Timothée Chalamet and Josh Safdie Talk Marty Supreme

When Timothée Chalamet met Josh Safdie at a New York party in 2017, the then-22-year-old rising star was sitting in a corner with a friend and acting a little strange. Safdie sensed an “aura” around Chalamet, who broke out that year for his performance in Call Me by Your Name, and then some confusion: As he remembers it, Chalamet told him he was tripping on acid. “My friend said he was on acid — I’ll throw him under the bus,” Chalamet clarifies with a laugh. But later in his chat with The Hollywood Reporter, Chalamet acknowledges the friend may not have been alone: “I might have said it too, honestly. I can’t remember.” 
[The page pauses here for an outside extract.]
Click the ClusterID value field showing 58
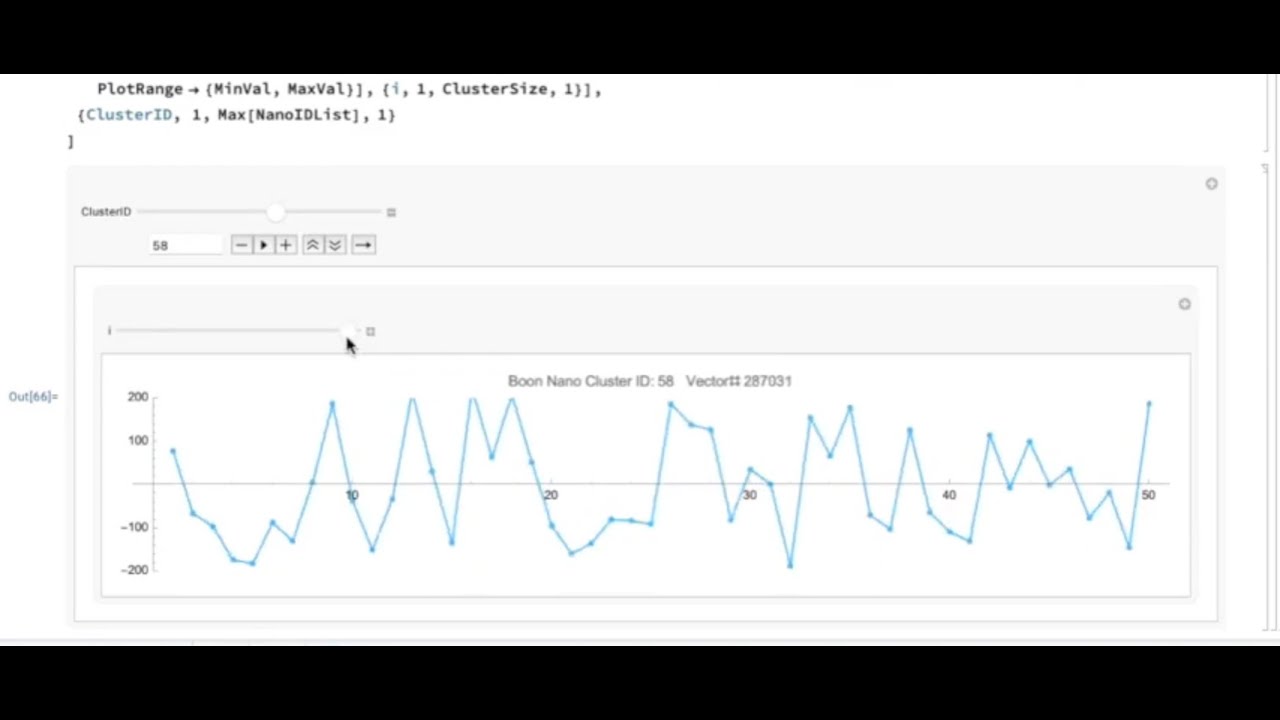coord(186,245)
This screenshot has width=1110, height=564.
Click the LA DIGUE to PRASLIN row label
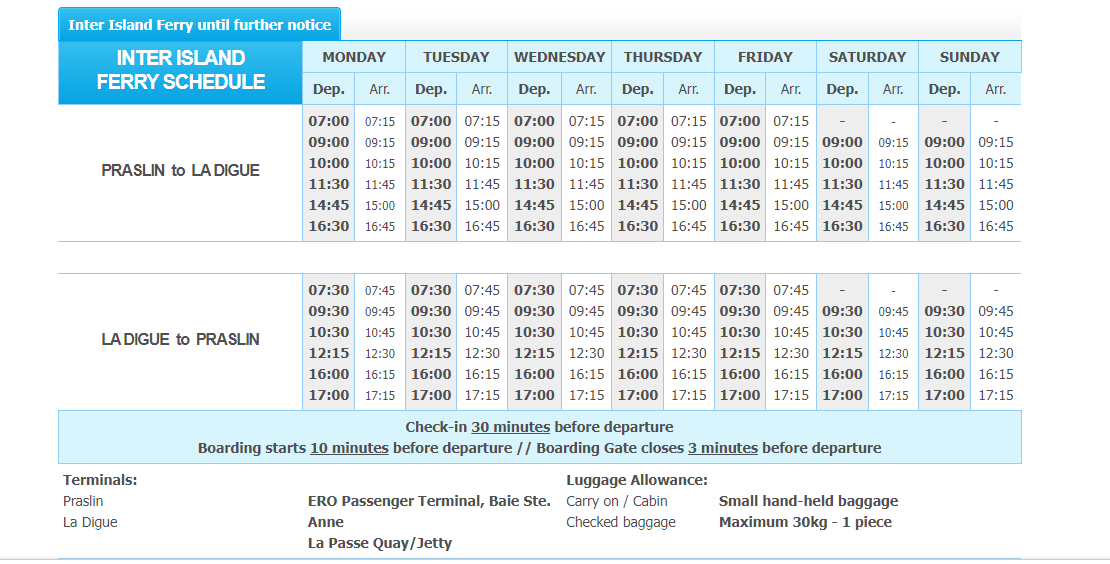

Either way, nobody was actually on acid. Two years later, Chalamet admitted to Safdie that regardless of where the bit started and ended, it was fully made up. “It totally shifted my brain,” Safdie says. “I had been like, ‘Wow, this guy’s trying to be this big actor, showing up at this party tripping on acid.’ But he played it so well — I believed it. It was really good acting. And so I was like, ‘Okay, this is a weird dude.’”

An auspicious creative partnership was born out of that innocent lie, with Chalamet now starring in Safdie’s Marty Supreme. (The film hits theaters via A24 on Christmas Day, and screened Monday night as a secret New York Film Festival premiere to rave reactions.) In the eight years since their charmingly odd intro, Chalamet has emerged as one of his generation’s most proven movie stars, nabbing two Oscar nominations and leading box-office smashes like the Dune franchise and last year’s Bob Dylan biopic A Complete Unknown.

Safdie, meanwhile, built his own profile alongside his brother and former directing partner, Benny. Following up on smaller critical darlings like Heaven Knows What and Good Time, 2019’s Uncut Gems won them the Independent Spirit Award for best director and is now an oft-quoted modern New York classic. The siblings recently went their separate creative ways, though, with Benny helming A24’s other major fall release, The Smashing Machine, and Marty Supreme marking Josh’s first solo-directed film since his 2008 debut, The Pleasure of Being Robbed.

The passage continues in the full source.